TASK:
With the images removed, transcribe the listing that follows exactly.

Start of Block

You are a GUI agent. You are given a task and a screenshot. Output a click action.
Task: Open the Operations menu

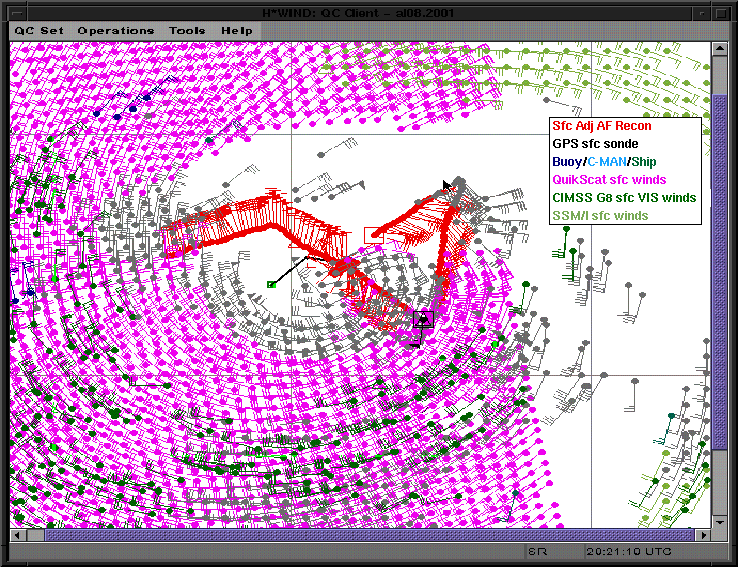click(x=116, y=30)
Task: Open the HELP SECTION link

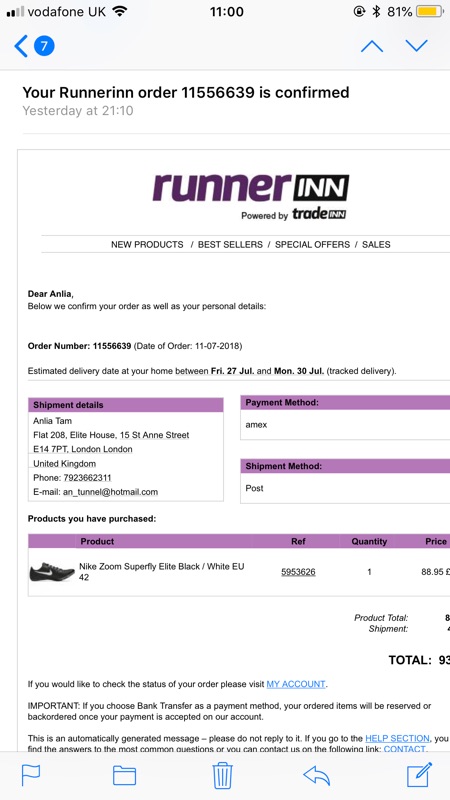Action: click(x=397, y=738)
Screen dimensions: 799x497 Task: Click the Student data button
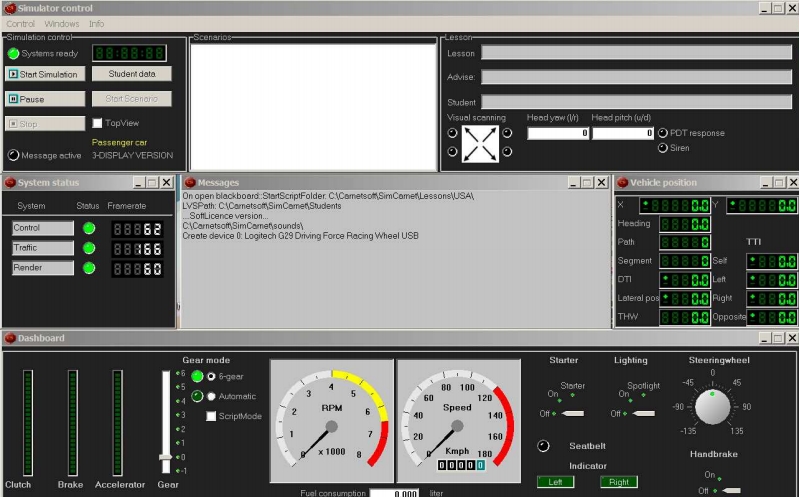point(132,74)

End of Block

EXERCISE RESULT:
You are a GUI agent. You are given a task and a screenshot. Output a click action.
Task: Open the Operations menu

click(x=116, y=30)
Task: Open the HELP SECTION link

Action: click(x=397, y=738)
Screen dimensions: 799x497 Task: Click the Student data button
point(132,74)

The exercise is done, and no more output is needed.